**PROBLEM TO WORK ON:**
Omit the images. Reproduce each line of the records exactly as it appears.

[Stored data entries]
· · ·

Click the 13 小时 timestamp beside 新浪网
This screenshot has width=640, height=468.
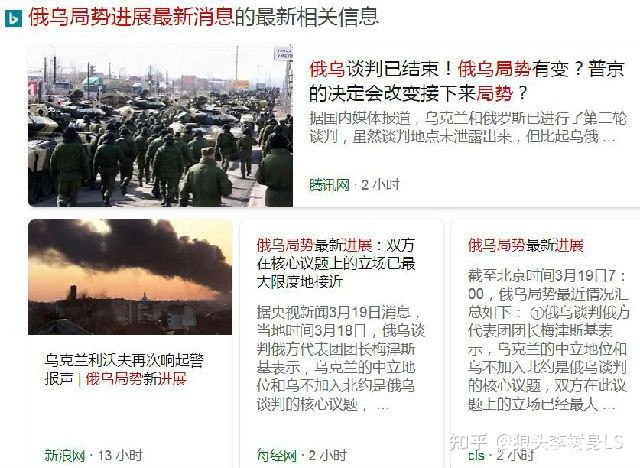(x=120, y=455)
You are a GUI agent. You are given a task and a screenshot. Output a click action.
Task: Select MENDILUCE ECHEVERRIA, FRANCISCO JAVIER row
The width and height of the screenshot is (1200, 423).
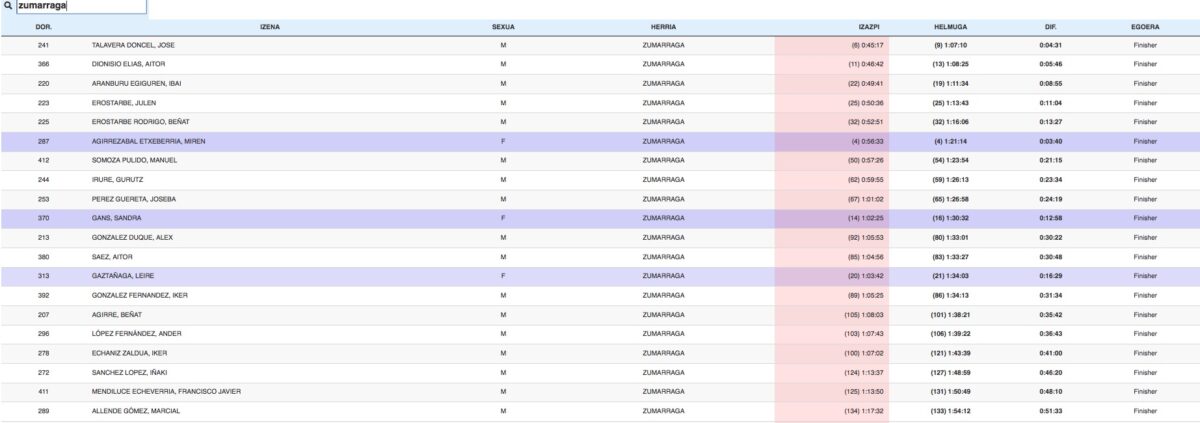click(x=166, y=391)
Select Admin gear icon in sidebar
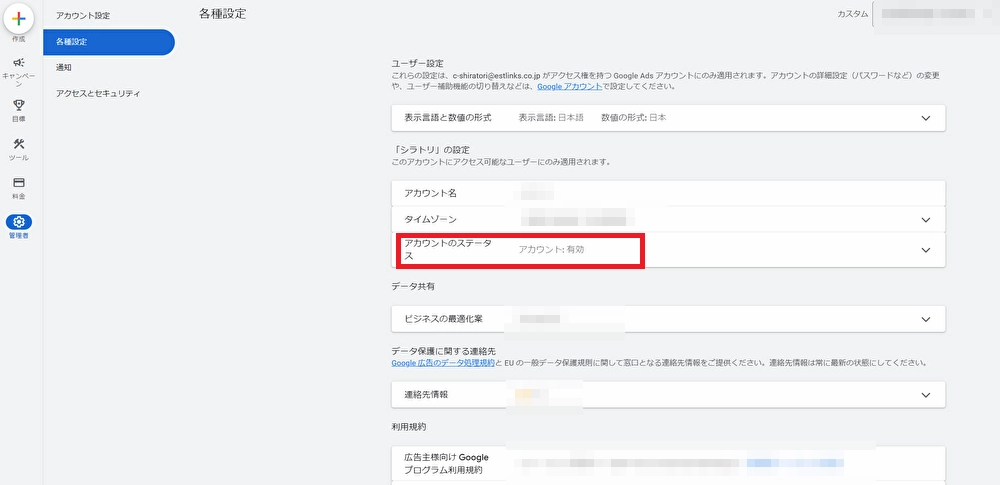Viewport: 1000px width, 485px height. 19,222
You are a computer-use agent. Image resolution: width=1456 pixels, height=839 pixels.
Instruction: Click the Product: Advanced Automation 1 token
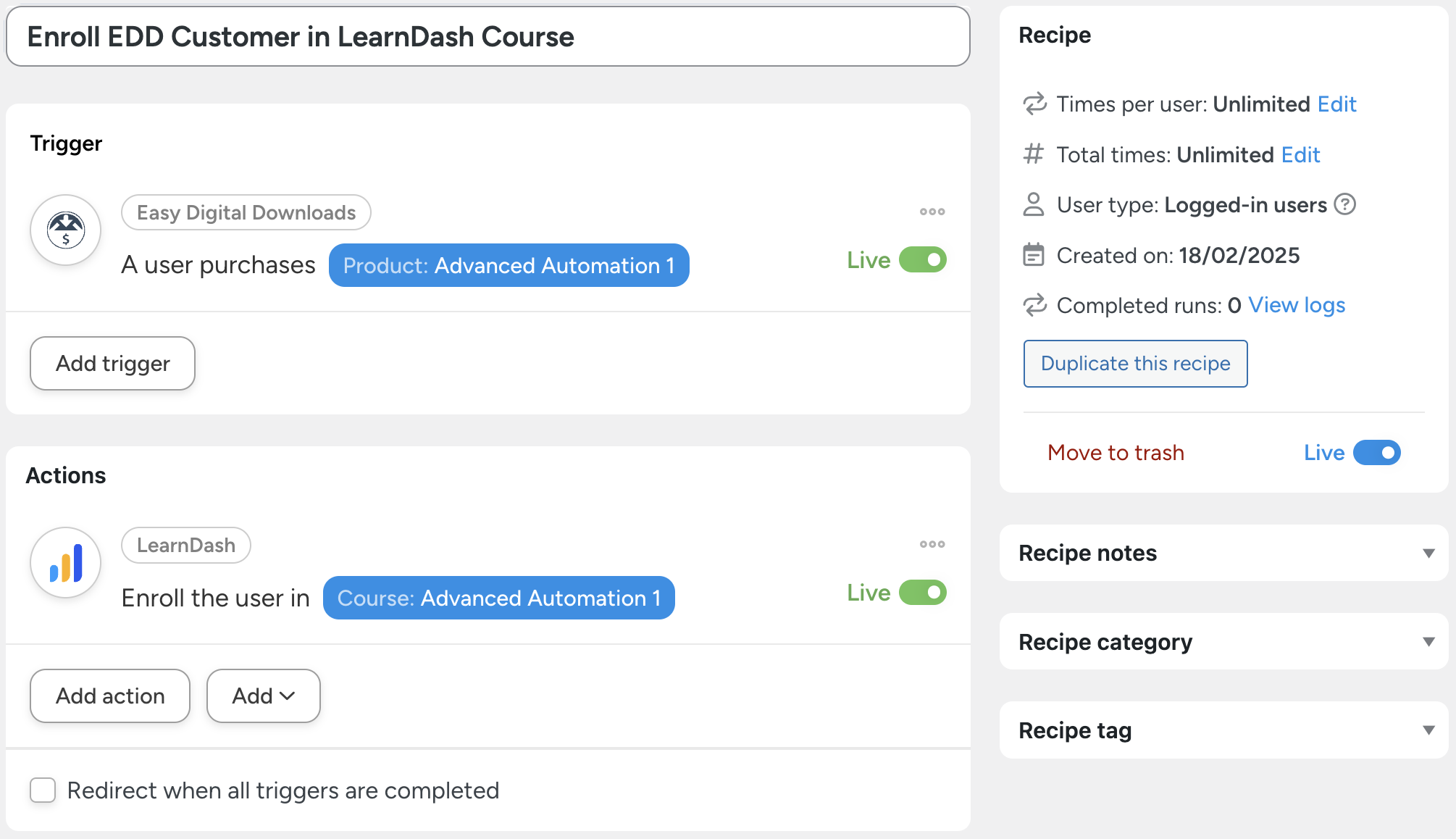click(509, 265)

· · ·

**YOUR RESPONSE:**
Click the 13 小时 timestamp beside 新浪网
This screenshot has width=640, height=468.
(x=120, y=455)
You are a GUI agent. You are given a task and a screenshot. Output a click action.
Task: Select MENDILUCE ECHEVERRIA, FRANCISCO JAVIER row
The width and height of the screenshot is (1200, 423).
click(x=166, y=391)
Select Admin gear icon in sidebar
Viewport: 1000px width, 485px height. 19,222
You are a computer-use agent. Image resolution: width=1456 pixels, height=839 pixels.
Instruction: Click the Product: Advanced Automation 1 token
click(509, 265)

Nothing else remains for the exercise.